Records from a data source

== Segment start ==

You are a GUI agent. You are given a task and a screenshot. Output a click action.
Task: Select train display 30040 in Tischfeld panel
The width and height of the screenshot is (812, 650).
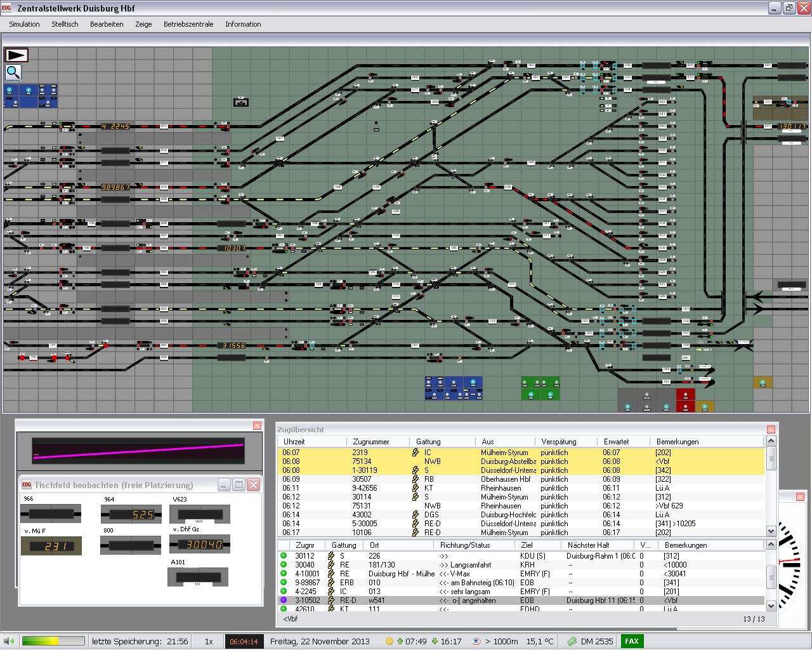coord(200,544)
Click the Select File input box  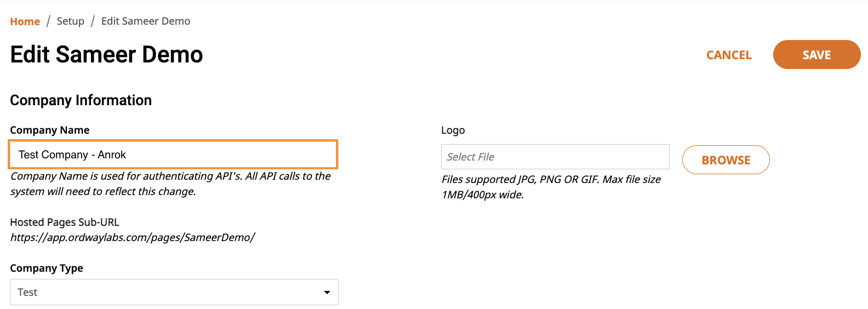(x=555, y=157)
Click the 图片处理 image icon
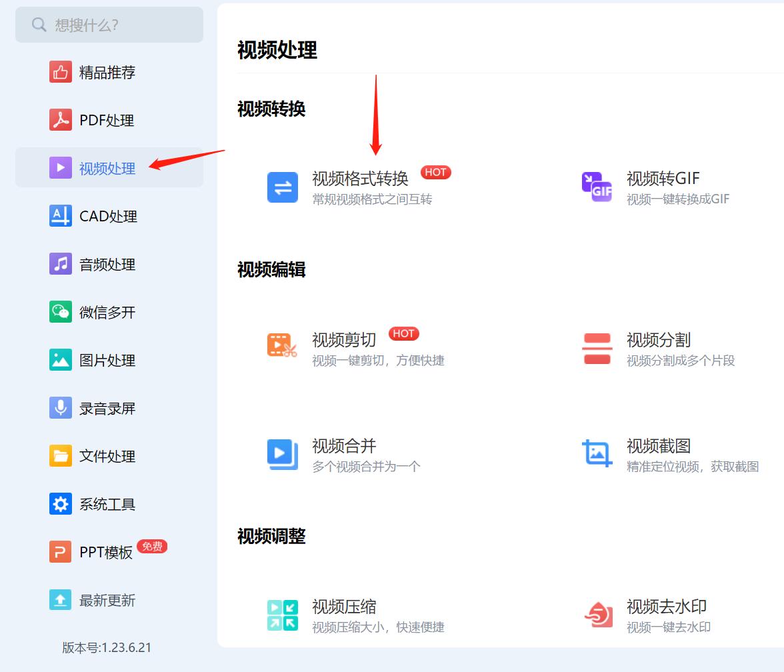The height and width of the screenshot is (672, 784). [x=60, y=360]
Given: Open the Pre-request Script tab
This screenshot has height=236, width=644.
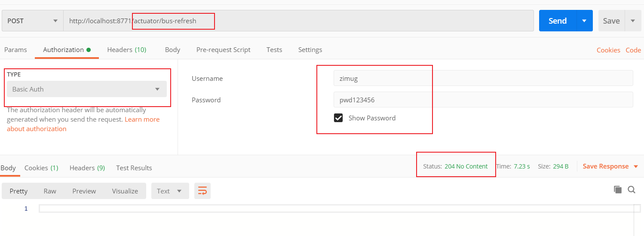Looking at the screenshot, I should [223, 49].
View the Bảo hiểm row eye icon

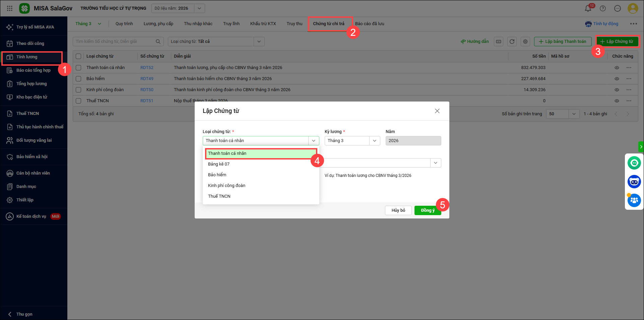pos(617,79)
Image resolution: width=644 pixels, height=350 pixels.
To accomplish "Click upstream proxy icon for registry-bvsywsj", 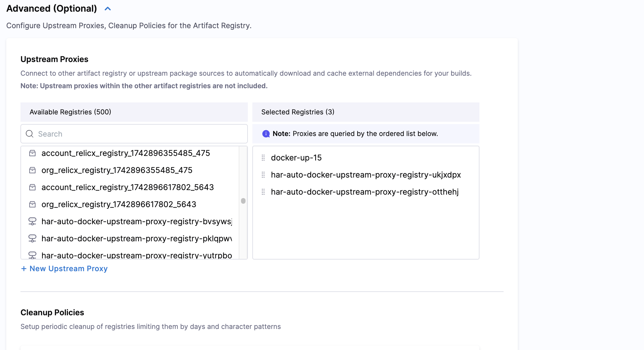I will click(x=32, y=221).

== Segment end ==

YOUR ASSIGNMENT: Set down again, word for word, every line from the one with "Click the 图片处理 image icon" to the one with "Image resolution: width=644" in the entries above, and omit the pictures.

RESPONSE TO THIS TASK:
Click the 图片处理 image icon
The height and width of the screenshot is (672, 784). [x=60, y=360]
Given: Open the Pre-request Script tab
This screenshot has height=236, width=644.
Looking at the screenshot, I should [223, 49].
View the Bảo hiểm row eye icon

pos(617,79)
Image resolution: width=644 pixels, height=350 pixels.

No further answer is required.